The G7 group of the world’s largest economies has even pledged to try and combat BRI, finally launching the Partnership for Global Infrastructure and Investment in June. This programme promises an initial $US 600bn for infrastructure projects in developing countries over the next five years. The United States alone will contribute $US 200bn.
China’s growing influence is most evident in Africa. A rapid investment and building programme over the past 15 years or so has seen Chinese companies construct new railways, roads, ports, and airports across the continent. African governments, desperate to improve infrastructure and show progress to their electorate were attracted by the quick execution and favourable financing conditions offered by the Chinese and quickly signed up.
The outcome has been far from optimal. These projects have been largely built to Chinese standards by Chinese contractors and often in the interests of China rather than local governments. Kenya’s $US 3.2bn Standard Gauge Railway project – the country’s largest single infrastructure project since independence – emphasises the problems.
Funded by China’s Exim Bank, a single free feasibility study was conducted by the same Chinese group that built it. No competitive bidding was permitted, despite local objections. The 592km line was completed in 2019 but it is only carrying a fraction of the promised traffic. Losses have mounted and efforts by the government to require shippers to use the line after it seized control were thrown out in court. The country is even at risk of defaulting on the loans for the scheme.
Outcomes like this are not palatable for either side, and China, mindful of the risks of loan defaults, has reduced investment in Africa since 2019. However, there are signs that the wider infrastructure investment landscape is changing.
At more than $US 20bn, Angola has the greatest debt burden to China of any African country. Plans to tie the supply of oil to repayments backfired following the oil crash of the mid-2010s. But under the presidency of Mr João Lourenço, Angola has instituted sweeping legal and regulatory reforms to clean up a culture of corruption and attract outside investment as it attempts to diversify its economy away from oil. Privatising the operation of key infrastructure is central to this strategy.

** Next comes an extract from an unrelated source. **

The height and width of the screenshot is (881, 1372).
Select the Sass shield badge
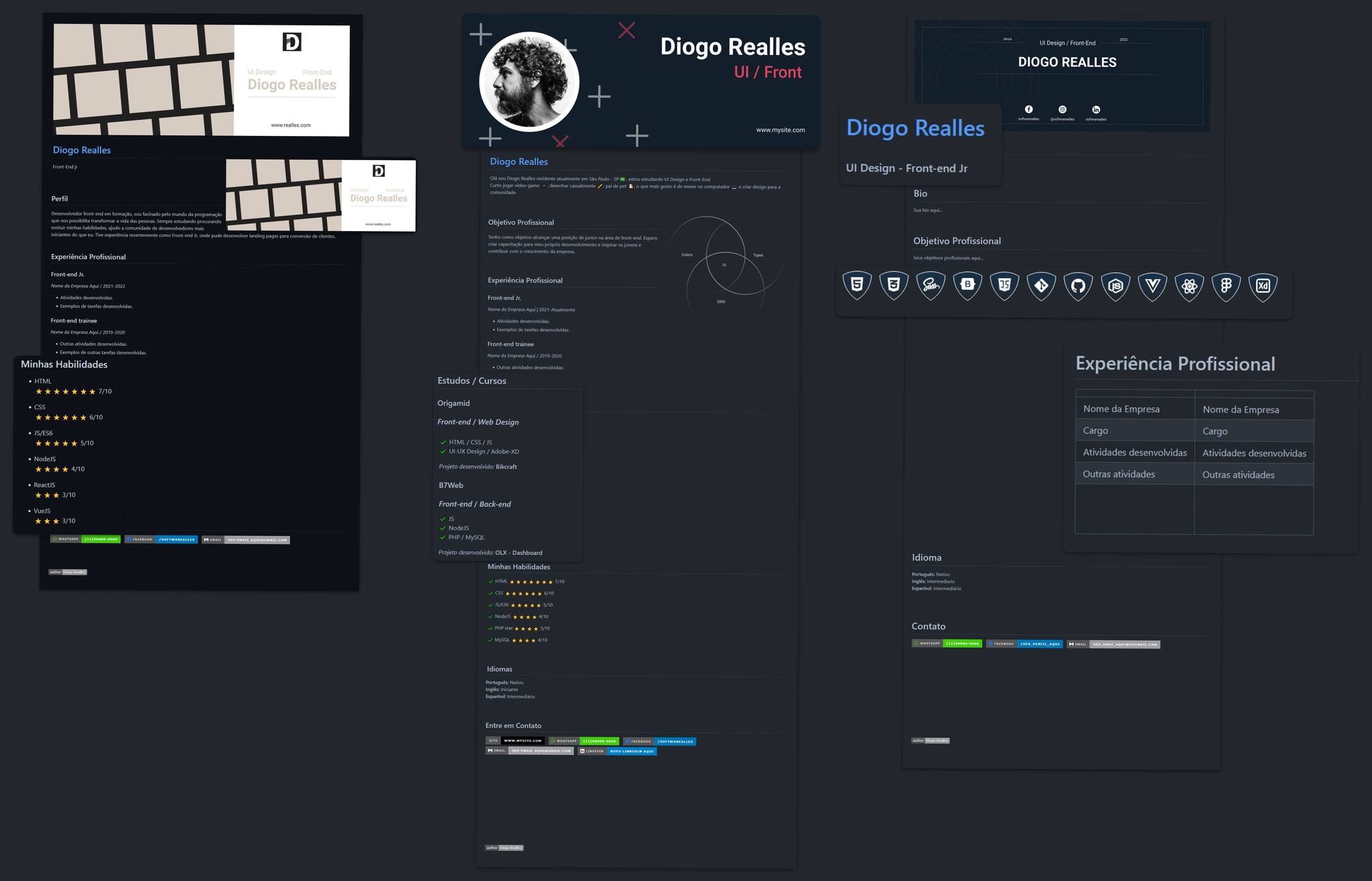[931, 285]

The news on July 19 that a consortium of Swiss commodities trader Trafigura, Portuguese construction group Mota-Engil, and Belgian private railway operator Vecturis had beaten a Chinese group to win a concession to operate and maintain the Lobito corridor in Angola was eye-catching.
Speaking about his experience of the tendering process, Mr Eric Peiffer, managing director of Vecturis, who has been active in Africa since the 1990s, says the professionalism shown, particularly from the country’s regulator, was encouraging. He says all the legal questions had been addressed. Bidders even had to fill in pre-set forms and expand on their plans at four separate meetings held a week apart, a situation he does not think sat well with the Chinese.
“We had many issues to address to satisfy the terms of reference in the tender,” he says. “This was good for us as it did not open the door to interpretation or vague arguments. There was also no room for influence or rumours, it was all objective figures.”
Peiffer adds that working with internationally reputable companies such as Vecturis as well as Motal-Engil and Trafigura offers reassurance to global lenders of the bankability of African infrastructure projects. Attracting private finance is a key objective for Angola, according to transport minister, Mr Ricardo Santos D’Breu.
Peiffer does not believe that Angola is trying to exclude China; the choice was “positive” he says, with the government attracted by the winning bid’s emphasis on wider social development, interaction with local communities and the transfer of know-how. The fact that his company is independent and not tied to a mining or government interest also helps its cause.
For now, Angola’s approach appears to be the exception rather than the rule. However, if China does lose more tenders, it will adapt, and there are signs that this is happening, albeit in the wider Belt and Road.
A study of Chinese contractors working on the Ferrogrão project in the Brazilian Amazon by the Carnegie Endowment for International Peace, published in August 2021, reveals that the Chinese have worked successfully with their Brazilian peers to adapt to the country’s strict environmental regulations and changing socio-political climate.
The need to improve African infrastructure is as strong now as ever, particularly in the fight against climate change and in the face of rapid urbanisation. With western governments joining China to provide the financial support necessary to get projects off the ground, a golden age for African infrastructure development might be on the horizon.
It is imperative then that these governments learn from recent experience. Only by standing up for their own interests by enforcing their own laws and regulations, as Angola appears to be doing, will they reap the maximum possible rewards.